At the end of the last blog I was feeling quite pleased with myself. Ha! We have beaten you at your own game, Mr Badger. I shouldn’t have spoken so soon. Mr Badger (and his family probably) came along that night for his supper to find that all the rest of the best of the carrots had magically disappeared. Did he cry and go home with his little tail between his legs? Oh no! He/they decided to see if the rest of the carrots were ready – and some of them were – and ate all of those and dug up the rest just for a laugh. In fact, I’m pretty sure badgers have a sense of humour: having discovered the destruction of the carrot bed, I immediately raked it over, threw in some blood fish and bone and sowed lines of rocket, dill, coriander, basil and fennel. That made me feel a lot better, turning something negative into a positive and all that. Until that is, I popped over to the allotment this evening to pick broad beans to find a large hole in the middle of my seeded bed where Mr Badger had sniffed out a forgotten carrot.
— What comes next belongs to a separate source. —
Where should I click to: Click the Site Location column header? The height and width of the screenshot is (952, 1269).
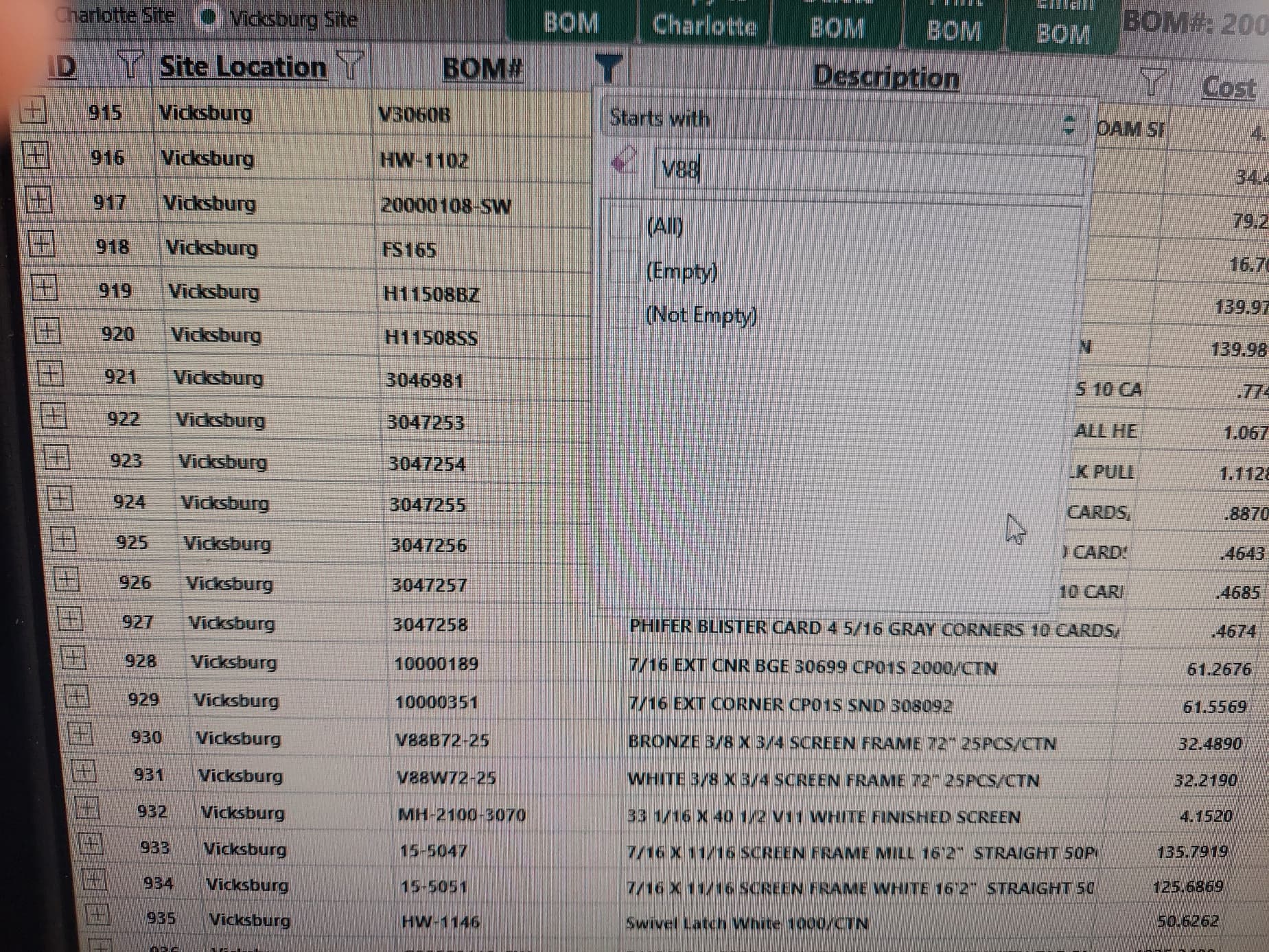242,67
It wasn’t just us (which I admit, makes me feel a bit better). Poor Lindsey, the ‘hungry’ badger family had all eight rows of her Chantenay carrots and even dug up some parsnips to be sure that they weren’t carrots too (Badgers have bad eyesight and don’t like parsnips). She’s gutted. Our lovely carrots had been grown under enviromesh and so were perfectly clean from carrot fly. I had even wondered if the mesh would somehow disguise the smell of carrots from badgers. Obviously not. Lesson learned. Next year I am going to grow carrots in a wooden box in our badger-safe back-yard.
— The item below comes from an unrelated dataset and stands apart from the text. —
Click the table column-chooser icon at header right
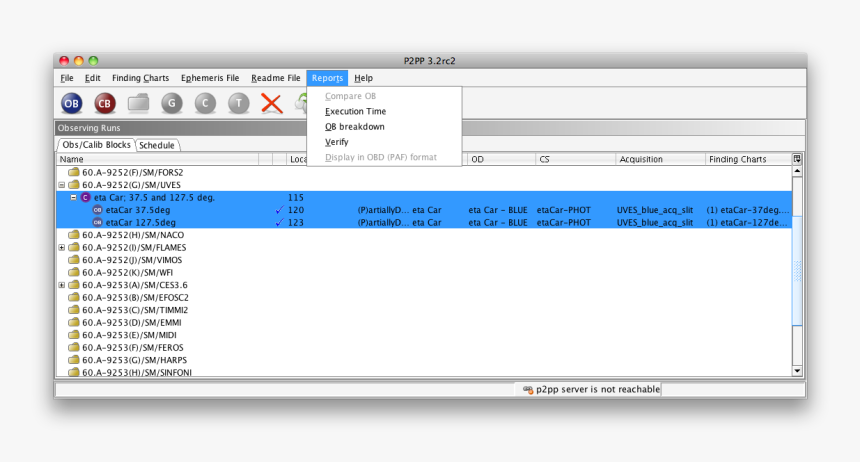This screenshot has width=860, height=462. (797, 159)
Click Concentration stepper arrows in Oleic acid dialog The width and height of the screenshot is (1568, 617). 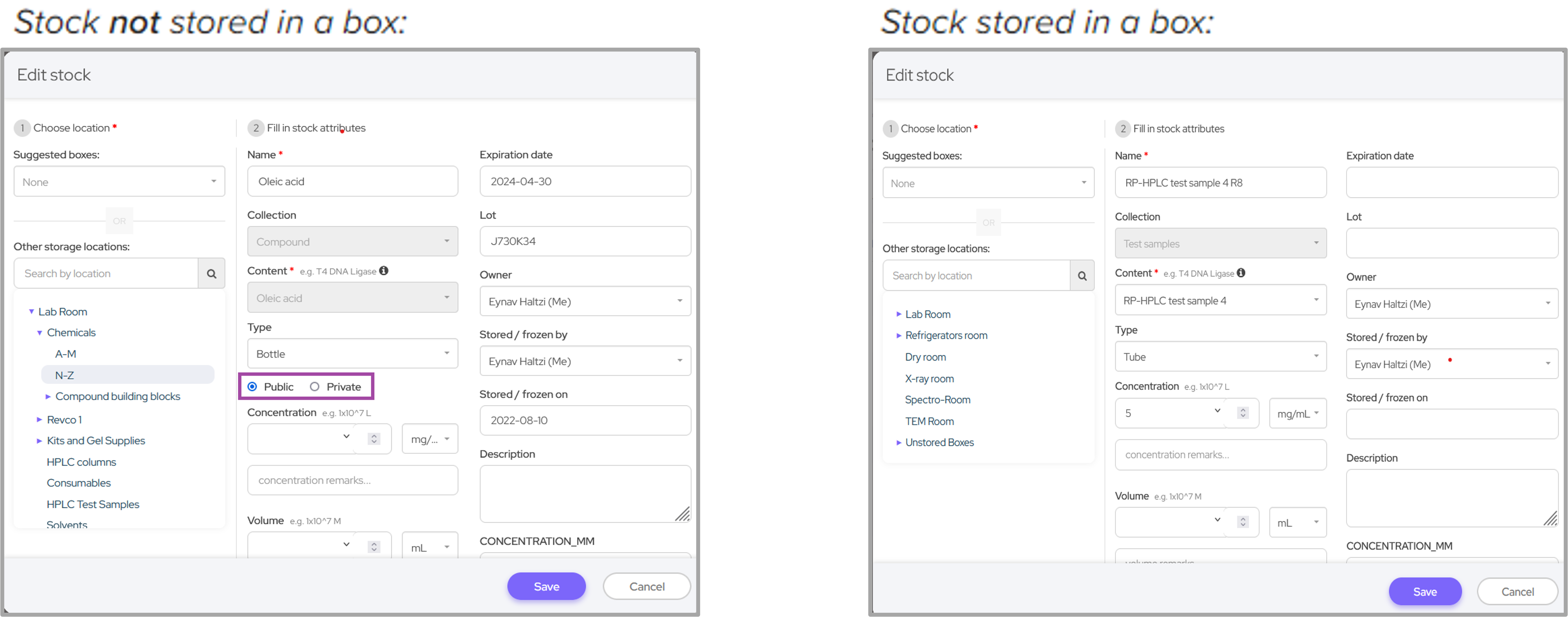(x=374, y=439)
Home-grown carrots (when you actually get to eat them) taste so different from shop-bought ones. They are sweeter but have a much stronger taste. I know this is true because last year my youngest son, Aaron, said he didn’t like our carrots because ‘they tasted different’. At the time, it really hurt me to buy bagged-up carrots from the supermarket so that he would eat them. It seems that supermarket carrots have lost a lot of their flavour by the time they get to the table. Also, on the news this week I heard that when cut-up carrots are cooked they lose 25% of their anti-cancer properties. Well, I can put that smug look back on my face. On Friday evening (the night we had pulled the carrots in defence of the badger) we had a dinner party and I served whole carrots as a side dish to the lemon and garlic chicken. Lindsey gave me this recipe and the carrots are beautiful. I would use organic carrots because you don’t peel the skins. Just give them a scrub and wrap them in foil with a knob of butter. I can’t really say how long they take to cook as it depends on how big they are, how soft you like them and how many you cook at once, but they should be ready between 30 minutes and an hour (sorry not to be more accurate, I’d had a couple of glasses of wine by that point).